Getting the Most Out of Eastern Tennessee's Growing Season
The weather is important for any gardener, and certainly no less for those with a good view of the Appalachians. The only way to ward off surprises from late frosts is to know what the weather normally does in a given part of the month, and what it is likely to do now. Enter the Internet. Weather sites like Intellicast.com and AccuWeather.com keep records of averages for regions all over the U.S. They also constantly update their forecasts based on the satellite data. It sure beats interpreting the thickness of muskrat nests and rings around the moon. Another useful site is the USDA Plant Hardiness Zone Map, which lists Eastern Tennessee in Zone 6. Many gardening authorities refer to this zone when dispensing advice.
In a normal year, Zone 6 enjoys frost-free days from around April 15 to October 15. When selecting seeds, be sure to get short-season varieties of those plants that like summer heat, like melons and tomatoes.
Many vegetable crops transplant well, so get a jump on the season by starting seedlings indoors. Seed packets carry instructions like "start indoors six weeks before the last frost date." Count back from Tax Day, to start seeds in pots the first week of March. Bottom heat from a seed warmer is handy to speed things up, but any sunny windowsill will do.
Hardening off is critical before transplanting young plants outside in Eastern Tennessee. Over a two-week period, introduce the seedlings to the outdoors for just a couple of the warmest daytime hours at first, gradually increasing the time. This allows the plants to thicken their cell walls with carbohydrates that blunt the effects of the chilly spring temperatures.
Prepare the outdoor garden beds, preferably in the fall before the snows come. Eastern Tennessee soil tends to be acidic in nature, with clay that holds in moisture. The optimal pH range for most vegetables plants ranges from 6.8 to 7.0, which is just slightly acid. Test your soil, and if it is too acidic, sweeten it by adding in wood ashes or lime. You will also want to add in as much biomass as possible, to make the ground easier to work. Cover beds with at least a foot of leaves in the fall, and add compost in the spring.

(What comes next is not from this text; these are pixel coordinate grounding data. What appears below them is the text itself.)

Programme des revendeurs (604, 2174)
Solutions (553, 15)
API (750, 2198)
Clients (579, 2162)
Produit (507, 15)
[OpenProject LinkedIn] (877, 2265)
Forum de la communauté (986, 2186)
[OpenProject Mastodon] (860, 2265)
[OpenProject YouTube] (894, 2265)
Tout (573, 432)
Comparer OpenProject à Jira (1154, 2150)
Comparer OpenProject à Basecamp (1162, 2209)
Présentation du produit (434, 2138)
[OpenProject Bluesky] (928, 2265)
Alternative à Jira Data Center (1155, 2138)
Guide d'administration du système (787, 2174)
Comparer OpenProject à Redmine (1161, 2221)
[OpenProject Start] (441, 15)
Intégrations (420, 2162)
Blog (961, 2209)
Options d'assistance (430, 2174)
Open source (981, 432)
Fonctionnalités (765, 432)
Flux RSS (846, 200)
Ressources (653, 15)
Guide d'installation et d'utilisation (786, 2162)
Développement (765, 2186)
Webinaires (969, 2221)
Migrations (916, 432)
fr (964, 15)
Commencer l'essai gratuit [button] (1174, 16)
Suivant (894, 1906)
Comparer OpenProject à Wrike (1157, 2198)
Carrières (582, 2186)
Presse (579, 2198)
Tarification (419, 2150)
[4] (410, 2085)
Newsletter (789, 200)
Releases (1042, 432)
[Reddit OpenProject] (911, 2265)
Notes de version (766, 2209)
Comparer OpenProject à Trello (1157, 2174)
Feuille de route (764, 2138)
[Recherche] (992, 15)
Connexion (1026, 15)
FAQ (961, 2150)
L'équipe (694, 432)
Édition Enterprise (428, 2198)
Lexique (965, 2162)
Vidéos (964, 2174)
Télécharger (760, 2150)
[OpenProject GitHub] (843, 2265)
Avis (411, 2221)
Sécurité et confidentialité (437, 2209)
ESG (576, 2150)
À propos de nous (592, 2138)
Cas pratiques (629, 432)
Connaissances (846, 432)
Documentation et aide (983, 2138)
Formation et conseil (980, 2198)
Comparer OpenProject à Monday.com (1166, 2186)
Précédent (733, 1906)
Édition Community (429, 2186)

Water is less of a concern in Eastern Tennessee than in many other parts of the country. If it does not rain for a week or so in the summer, check that the roots are still in moist earth. If they are stressed, yield will diminish and pests will be able to cause more damage.
As the weather gets colder and nighttime temperatures start to dip below the mid-50s, cover vegetables with row cover or something similar to hold in the daytime heat and encourage the last fruits of the season to ripen.
Six months is plenty of time to get a good yield from a vegetable garden in Eastern Tennessee's Zone 6.